§ **ACTION ITEM**
Word for word, print each record, dropping any image it holds.

.....

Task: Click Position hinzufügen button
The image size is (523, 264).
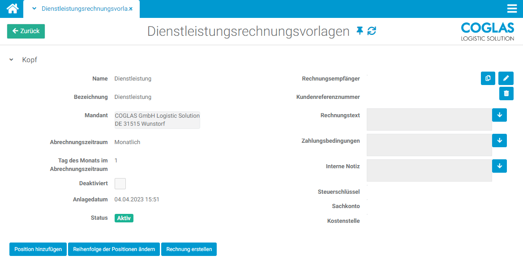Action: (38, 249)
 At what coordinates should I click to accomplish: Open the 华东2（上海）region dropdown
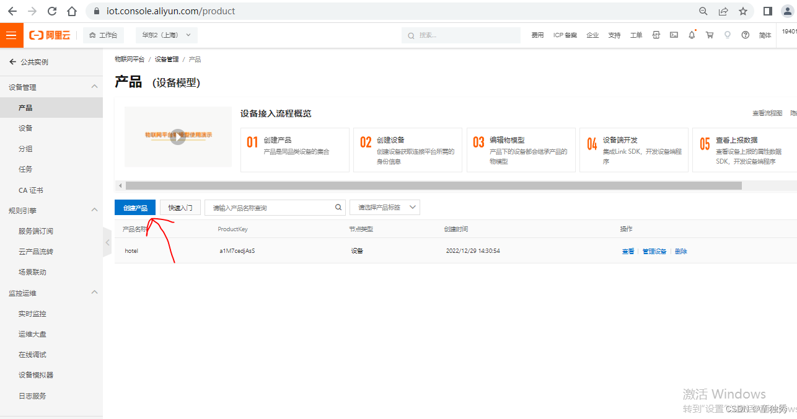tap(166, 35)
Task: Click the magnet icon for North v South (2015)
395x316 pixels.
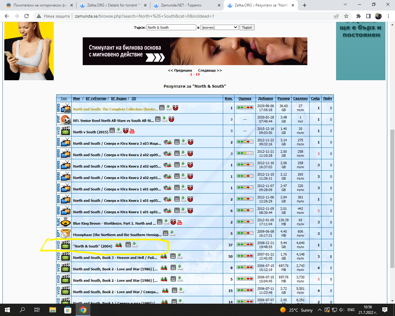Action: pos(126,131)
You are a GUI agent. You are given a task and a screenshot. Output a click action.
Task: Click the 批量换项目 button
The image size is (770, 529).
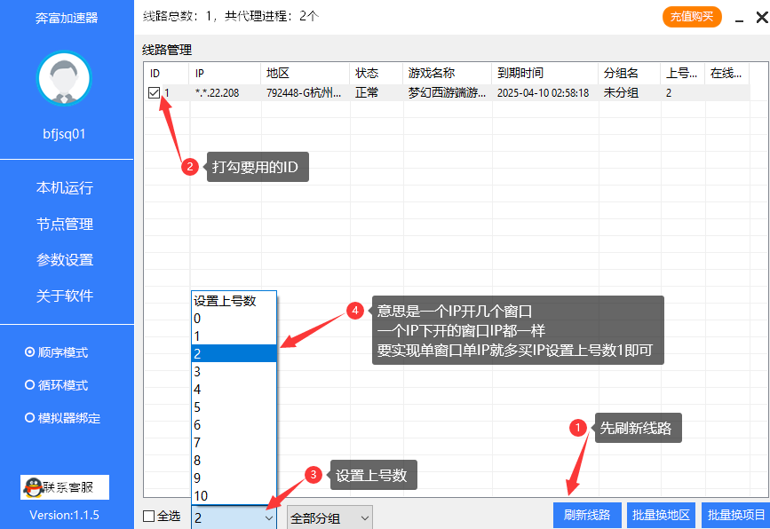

.....

§ **EXERCISE RESULT**
Task: Click Position hinzufügen button
The image size is (523, 264).
Action: (38, 249)
 At what coordinates should I click to accomplish: Open the 华东2（上海）region dropdown
tap(166, 35)
Task: Click the magnet icon for North v South (2015)
395x316 pixels.
Action: pos(126,131)
You are a GUI agent. You are given a task and a screenshot. Output a click action.
Task: Click the 批量换项目 button
The image size is (770, 529).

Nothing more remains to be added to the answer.